START Data records

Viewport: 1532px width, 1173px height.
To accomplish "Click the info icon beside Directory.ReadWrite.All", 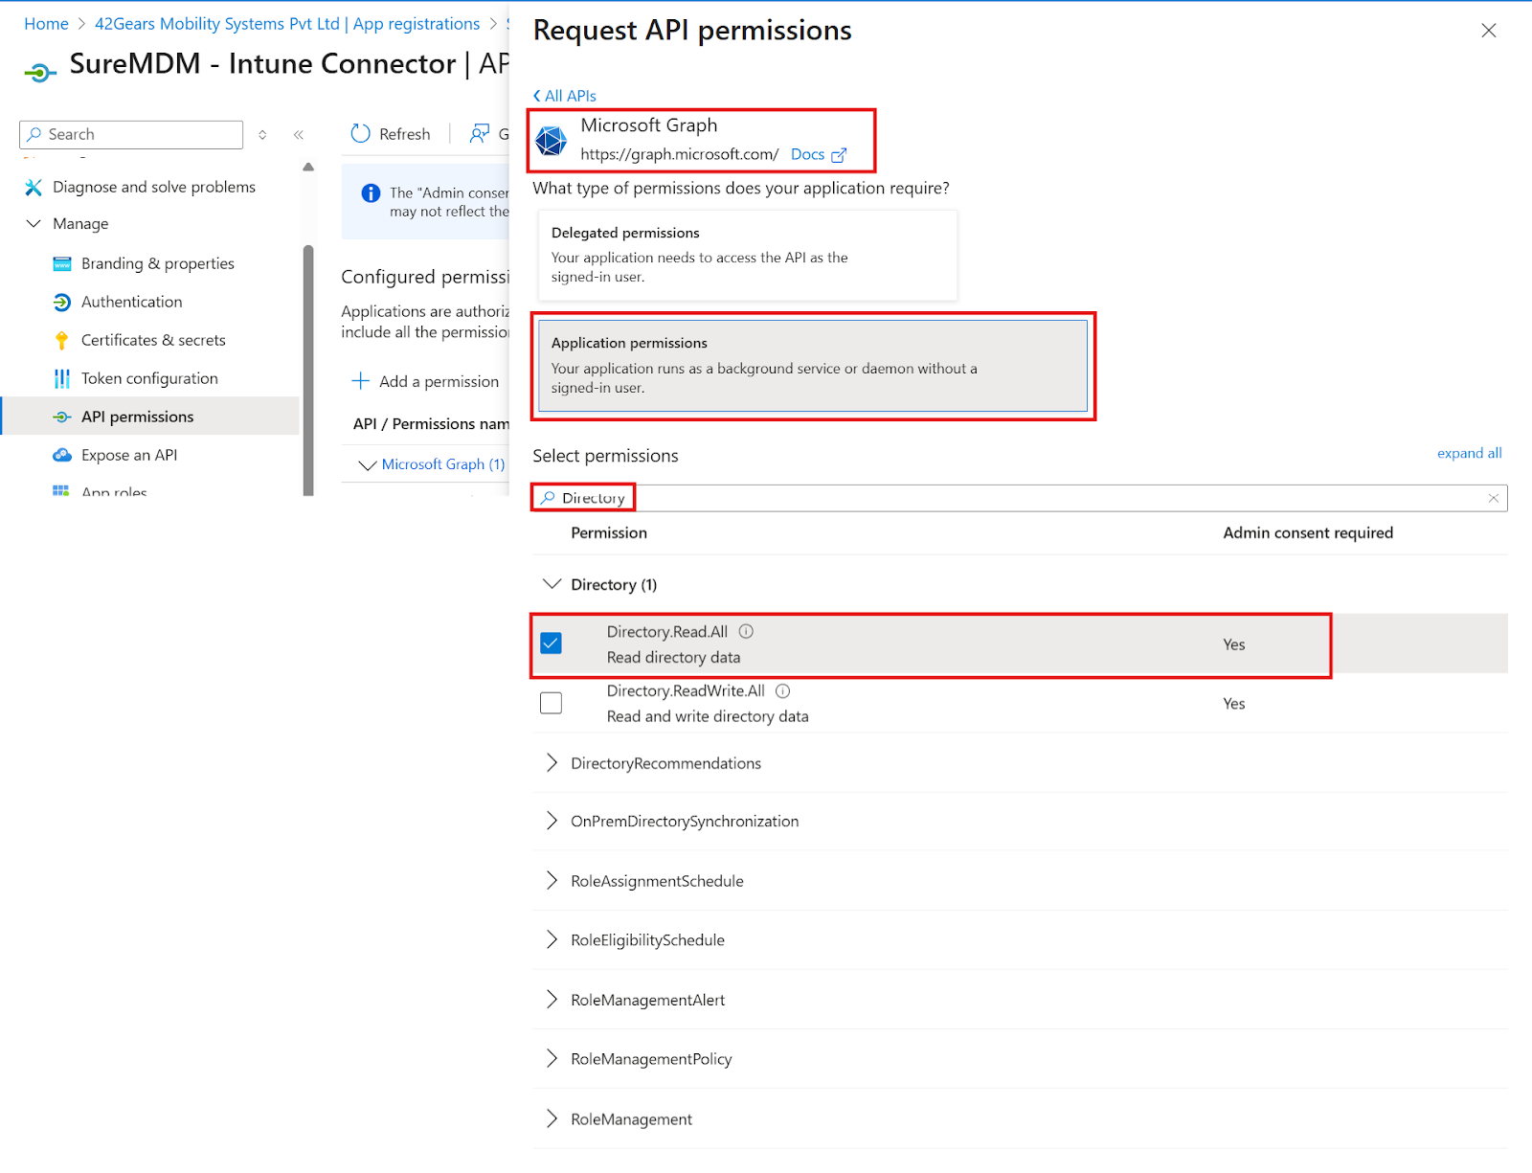I will coord(782,691).
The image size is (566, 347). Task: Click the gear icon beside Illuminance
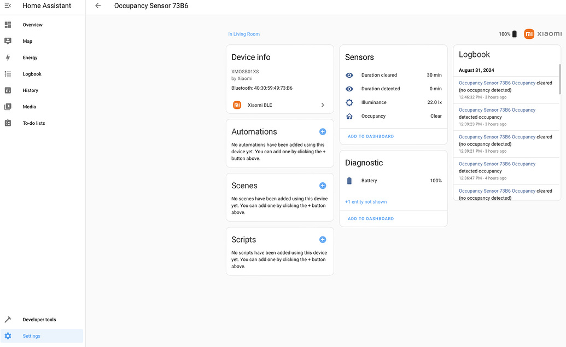(349, 102)
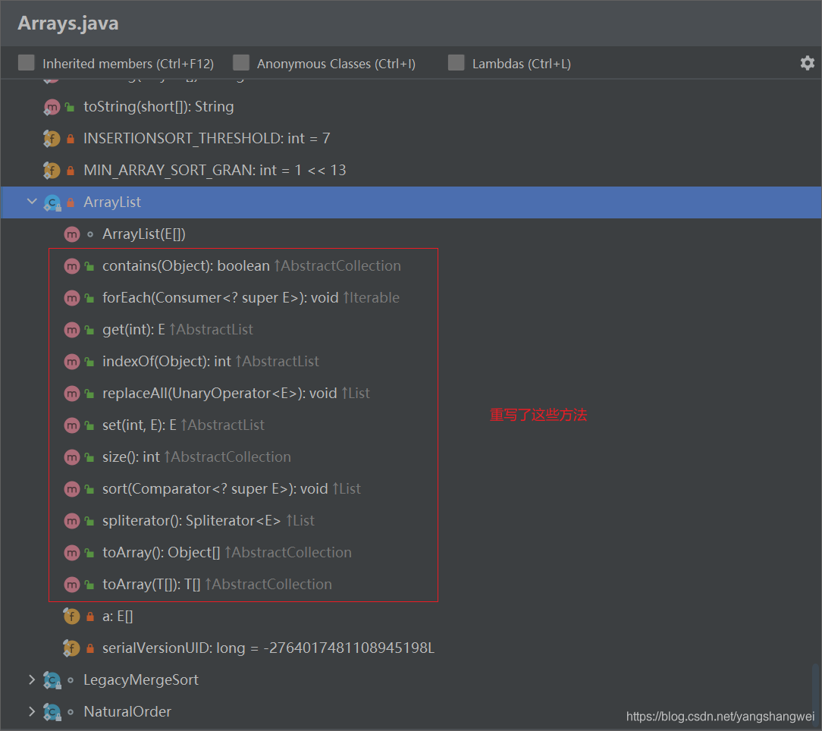822x731 pixels.
Task: Click the red annotation text 重写了这些方法
Action: 538,415
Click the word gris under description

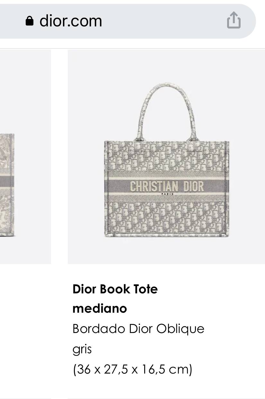82,349
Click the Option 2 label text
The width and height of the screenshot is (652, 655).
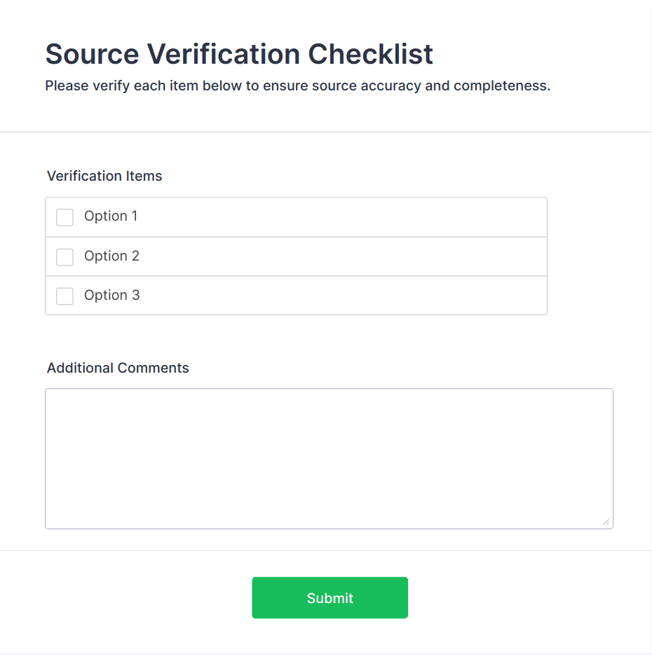[111, 256]
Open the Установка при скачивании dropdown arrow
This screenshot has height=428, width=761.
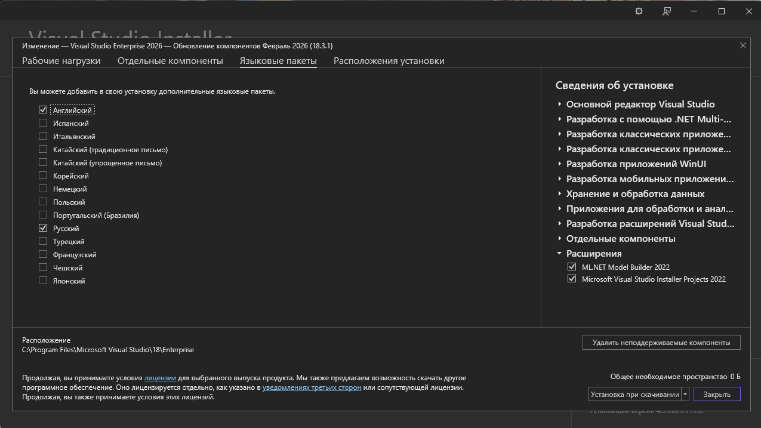point(685,394)
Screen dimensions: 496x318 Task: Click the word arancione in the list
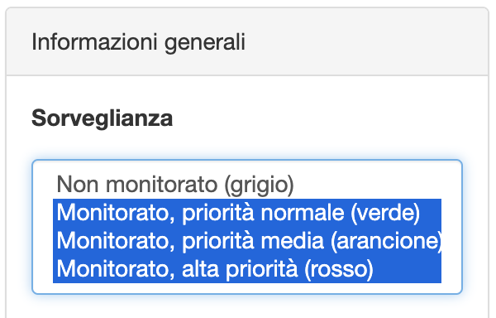(386, 241)
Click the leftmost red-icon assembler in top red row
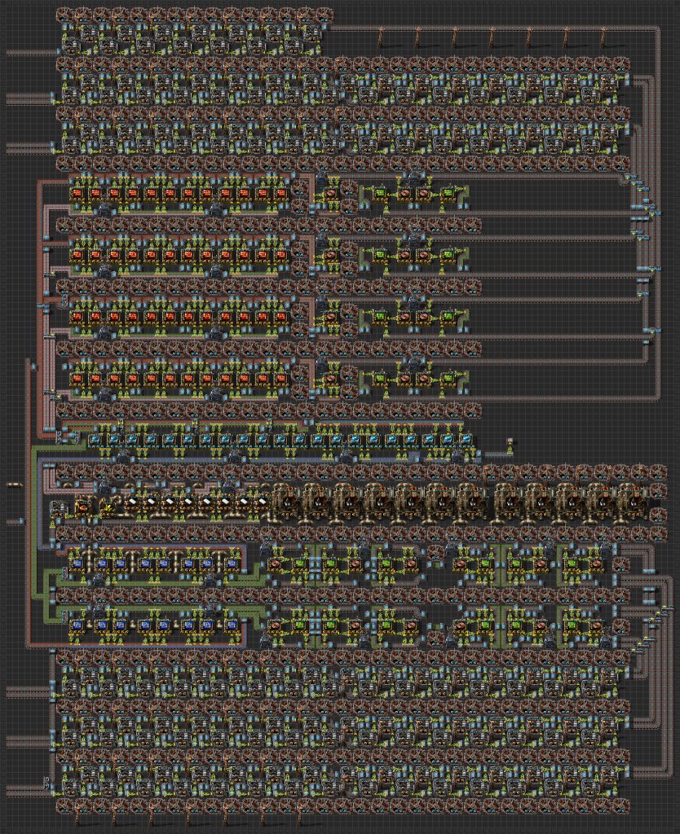The height and width of the screenshot is (834, 680). pos(78,193)
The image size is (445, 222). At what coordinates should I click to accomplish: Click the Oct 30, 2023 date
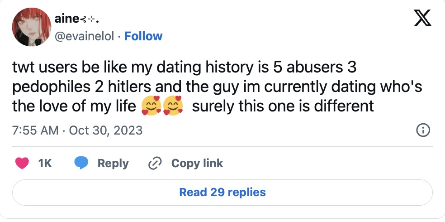pyautogui.click(x=105, y=131)
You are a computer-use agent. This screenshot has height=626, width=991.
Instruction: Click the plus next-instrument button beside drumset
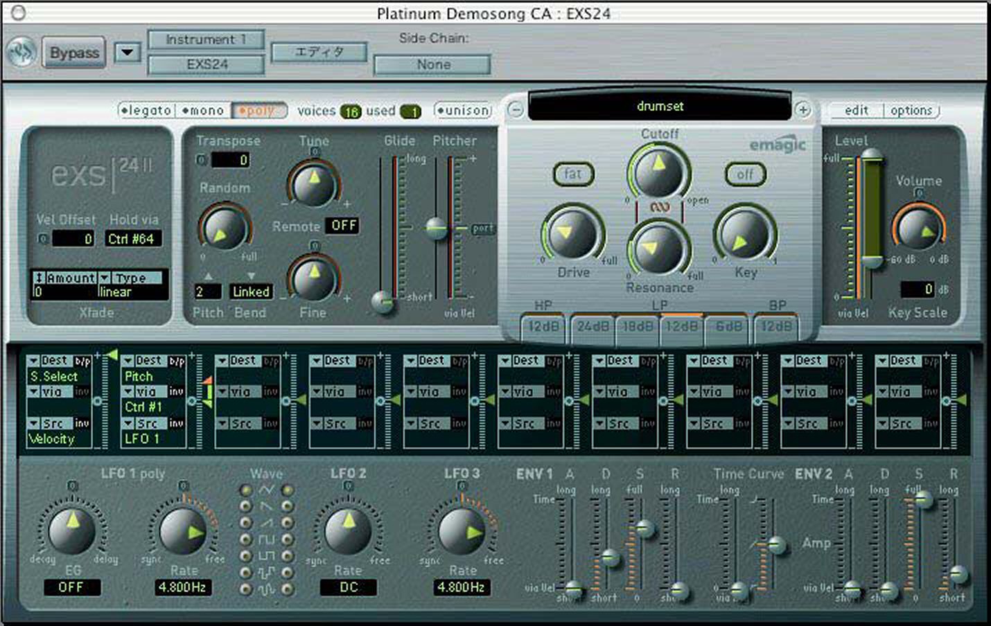(x=803, y=109)
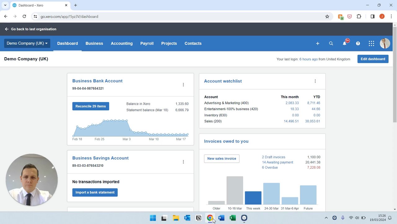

END Data records

» **Problem description**: Once the line holding "The image size is (566, 347)." is found, set it down along with every line after it through the end of the entries, exactly, leaving the pictures out.

» **Task solution**:
The image size is (566, 347). Task: Click the gear icon beside Illuminance
(349, 102)
822x731 pixels.
Task: Click the red annotation text 重写了这些方法
Action: 538,415
Click the word gris under description

82,349
Click the Option 2 label text
The width and height of the screenshot is (652, 655).
[111, 256]
Open the Установка при скачивании dropdown arrow
This screenshot has height=428, width=761.
point(685,394)
Screen dimensions: 496x318 Task: Click the word arancione in the list
(386, 241)
Click the leftmost red-icon assembler in top red row
The height and width of the screenshot is (834, 680). pos(78,193)
The image size is (445, 222). At what coordinates should I click to accomplish: Click the Oct 30, 2023 date
pyautogui.click(x=105, y=131)
You are a computer-use agent. This screenshot has height=626, width=991.
Instruction: Click the plus next-instrument button beside drumset
(x=803, y=109)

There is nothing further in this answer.